Goal: Reproduce the data verbatim, starting at the line containing "Task: Show info for the 10000 credit score" and continuing through the final line of the data, with both ends included. Omit the pictures from the reproduction.

[Entries indicating where items appear]
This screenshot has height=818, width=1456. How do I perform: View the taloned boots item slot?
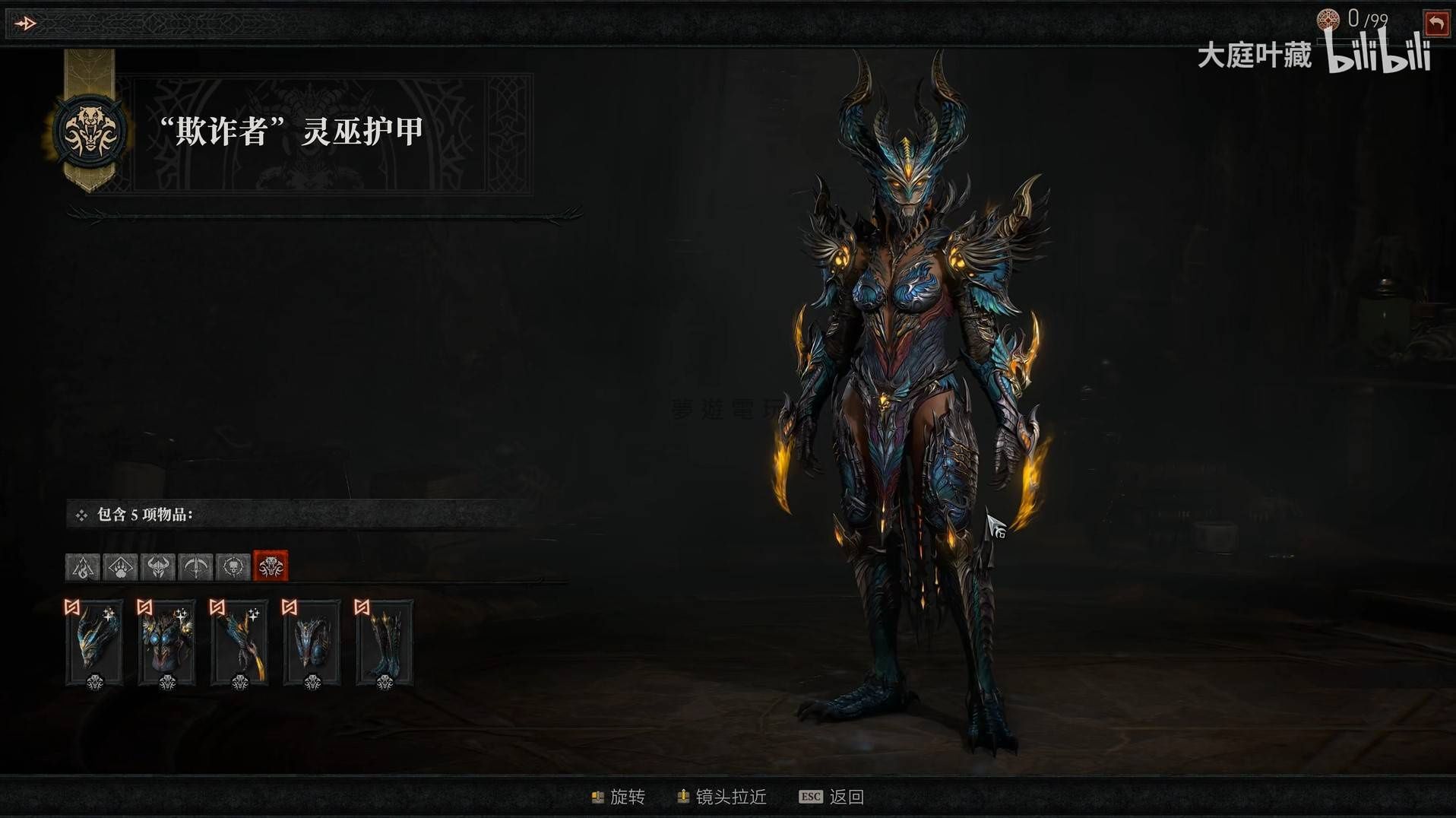click(x=385, y=643)
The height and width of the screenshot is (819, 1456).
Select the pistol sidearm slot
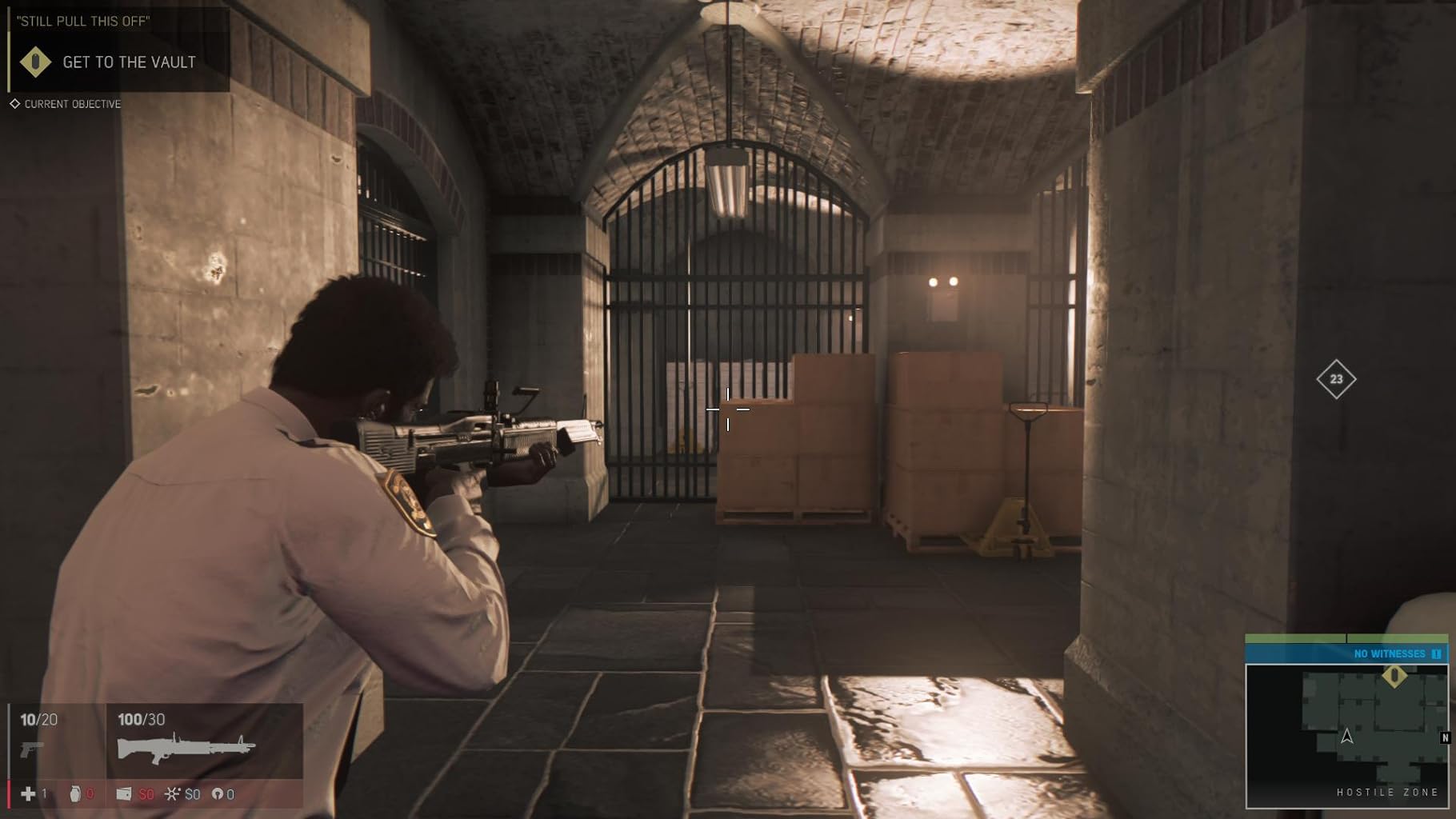tap(32, 749)
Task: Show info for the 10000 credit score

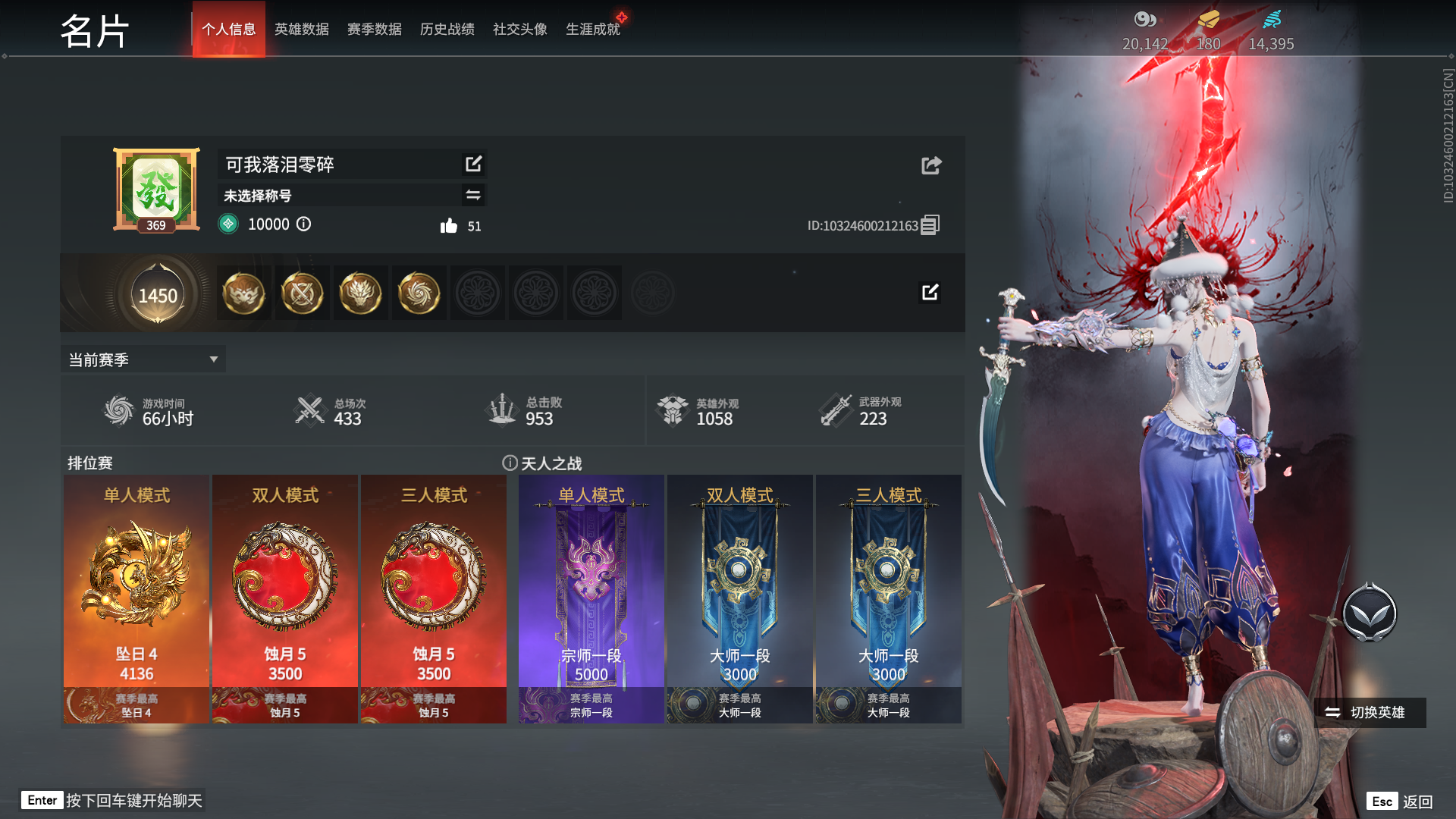Action: (303, 224)
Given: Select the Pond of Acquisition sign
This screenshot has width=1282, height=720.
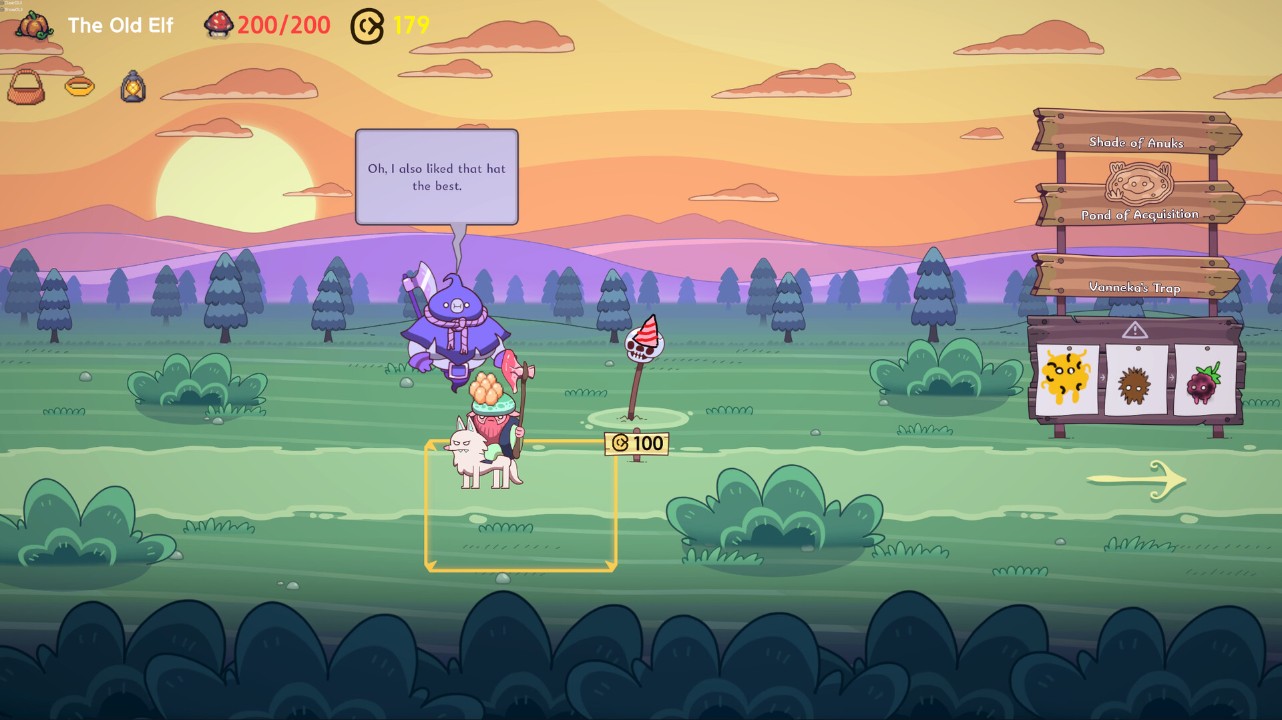Looking at the screenshot, I should pyautogui.click(x=1139, y=206).
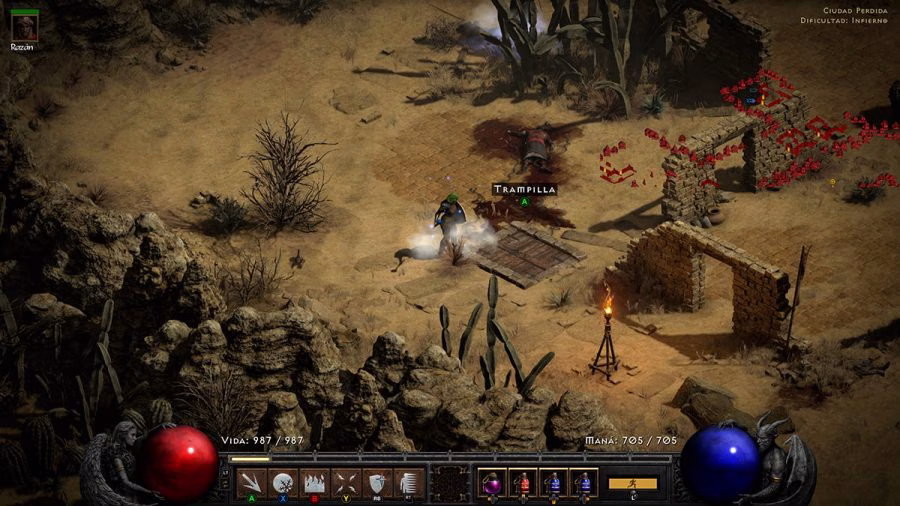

Task answer:
Task: Show info for the 10000 credit score

Action: (303, 224)
Given: Select the Pond of Acquisition sign
This screenshot has width=1282, height=720.
Looking at the screenshot, I should pyautogui.click(x=1139, y=206).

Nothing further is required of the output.